The issuance runs off-chain via an agent rather than a smart contract because: (1) the proof is validated with a server-side HMAC secret that cannot be embedded in public contract bytecode, and (2) the escrow lives on Arc while ENS lives on Sepolia, so no single contract can atomically coordinate both chains. If the HMAC-based share links were replaced with on-chain vlayer ZK attestations, a Sepolia contract could call register() directly with no agent required. That is the natural next step as vlayer's proof infrastructure matures.

Arc Integration

PartyEscrow.sol is deployed on Arc Testnet (chain ID 5042002). USDC is the native stablecoin on Arc, so there is no bridging, no price risk, and no wrapped asset complexity.
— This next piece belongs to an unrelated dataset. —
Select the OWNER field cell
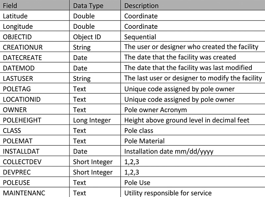Image resolution: width=265 pixels, height=197 pixels. (15, 110)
The contract exposes three functions: deposit() for guests to reserve their spot, approveGuest() called by the agent to return the deposit upon proof validation, and rejectGuest() for the host to return a deposit if a guest is denied for any other reason. The agent calls approveGuest() autonomously using a private key stored in the Vercel environment. No human host action is required at any point after event creation.

Hedera Integration

TouchTips uses three native Hedera services with no Solidity required. First, Hedera Consensus Service: every agent decision is submitted as a JSON message to HCS Topic 0.0.9221387. The message contains the decision, the proof ID, the guest wallet address, and the individual check results (signature valid, test negative, freshness). The host cannot alter or delete these records after the fact. Second, Hedera Token Service: a soulbound TTVRF (TouchTips Verified) token is created once per event via a setup endpoint. The token has a pause key, so the host can pause all transfers after distribution to make it truly non-transferable. Third, Hedera Schedule Service: when the agent approves a guest, it creates a scheduled token transfer set to execute at the end of the event day. The Hedera network executes this transfer automatically at that time. No cron job, no server, no manual trigger.

The complete autonomous flow triggered by a single agent call: validate the ZK proof, log the decision to Hedera HCS, call approveGuest() on Arc to return the USDC deposit, issue an ENS subname credential on Sepolia, and schedule the soulbound Hedera token for delivery after the party.